‘Disciple who never was’ still offers lesson on Jesus’ invitation to all of us

By Tim Irwin

Twenty-Eighth Sunday in Ordinary Time/Oct. 14

Wisdom 7:7-11; Psalm 90:12-13,14-15,16-17; Hebrews 4:12-13; Mark 10:17-30

This Sunday’s Gospel presents a challenge that seems impossible to follow while acquainting us with the disciple who never was. The story begins just as Jesus and his disciples have begun the journey to Jerusalem that will culminate in His passion, death, and resurrection.

A man, who has lived his life obeying the commandments, asks Jesus what else he might do to be closer to God. Jesus looks lovingly at him says, “You are lacking in one thing. Go, sell what you have, and give to the poor and you will have treasure in heaven; then come, follow me.” Saddened, the man went away.

In the preceding chapters of the Gospel according to Mark, Jesus had rewarded the faith of a Syrophoenician woman, cured a blind man and a deaf man, multiplied the loaves, and transfigured among other things. Conspicuously absent in all of those stories is the request that anybody sell all that they own, give it to the poor, and follow Jesus. What makes this young man different? This young man isn’t just being called to discipleship; he is also being called to a vocation — a special relationship with God — and the challenge was just too much for him.

Today, we face a similar challenge. Everyone is called to a vocation — some to the clergy, some to the consecrated life, others to the single life, and still others to matrimony. When we are called, Jesus invites each of us to have a special relationship — the special relationship for which the Father has made us.

The young man loved God and wanted that special relationship with Him, but he just couldn’t get past the sacrifice. When that happens, everyone loses. Consider how the story of Christianity may have changed if the unnamed man had accepted Jesus’ invitation. Perhaps he might have authored a fifth gospel or joined St. Paul as a missionary.


What can we do to help each other accept the invitation from Christ? Here are three suggestions.

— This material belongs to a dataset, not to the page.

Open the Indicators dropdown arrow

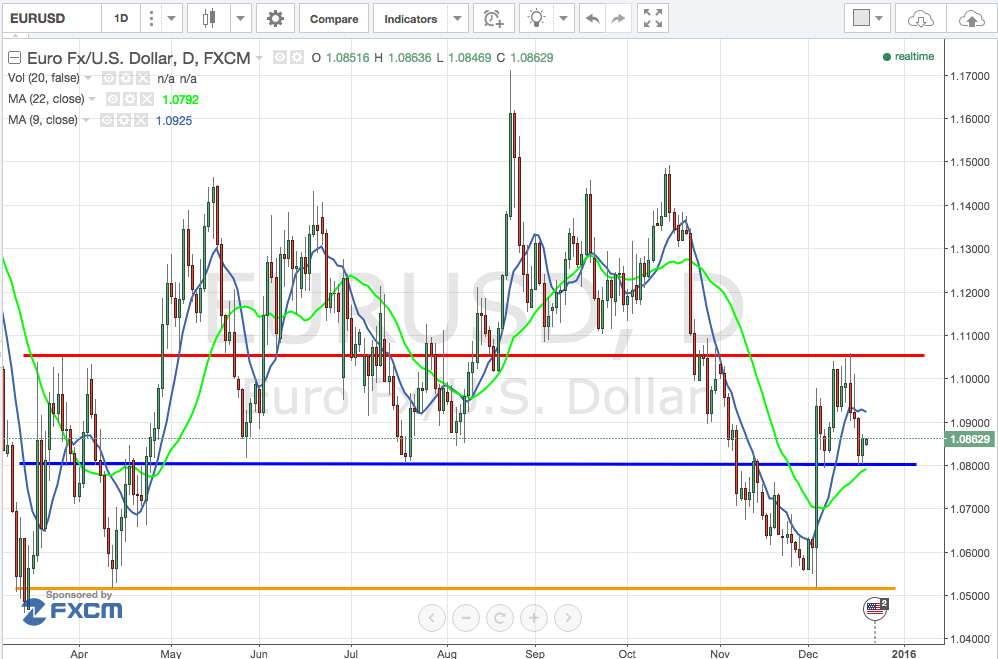(x=457, y=19)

  • First, we can faithfully live our vocation and support others who are faithfully living their vocations. Being a true follower of Christ is a struggle and we need each other to persevere. Now in this time of scandal, supporting our priests should be a priority. The vast majority of our priests serve us with an unselfish dedication despite the many challenges that they face.
  • Second, we can also encourage those discerning their vocation. Grace always comes in the form of an invitation. We are free to decline as the unnamed man did in the Gospel. Those discerning need our prayers and support so that they might answer well the invitation from God.
  • Third, we can also witness to the truth of this week’s Gospel by reducing our own attachment to material goods. It’s not what we own or don’t own. Rather, it’s the preoccupation with material goods — the vice of avarice — that impedes our love for God and others. The Church has never condemned people for being rich and many prosperous Catholics have used their wealth to support their parish and other Catholic ministries that preserve and promote the Holy Faith. Let their example guide us.

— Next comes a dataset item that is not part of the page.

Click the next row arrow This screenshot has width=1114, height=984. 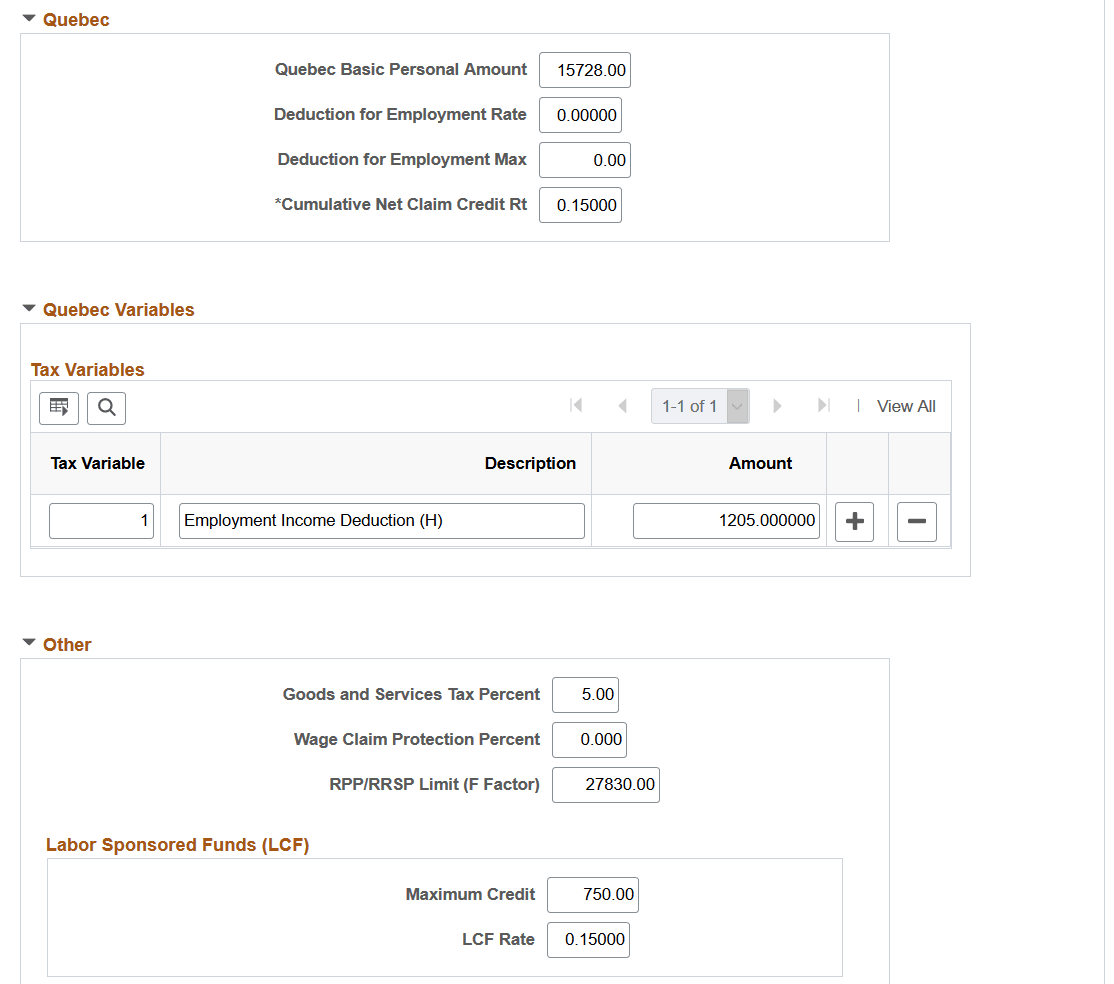click(777, 405)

It’s likely not coincidental that this story appears in Mark just as Jesus has embarked on the road to his passion, death, and resurrection. Jesus will pray that his very special calling does not lead to the Holy Cross, but upon realizing that it does, he commits to the Father’s will with unflinching dedication. Such is the dedication we all need to find within ourselves and encourage within others because nobody is called to be the disciple who never was.

Tim Irwin teaches theology and philosophy at Notre Dame High School in Peoria. He is a member of Blessed Sacrament Parish in Morton.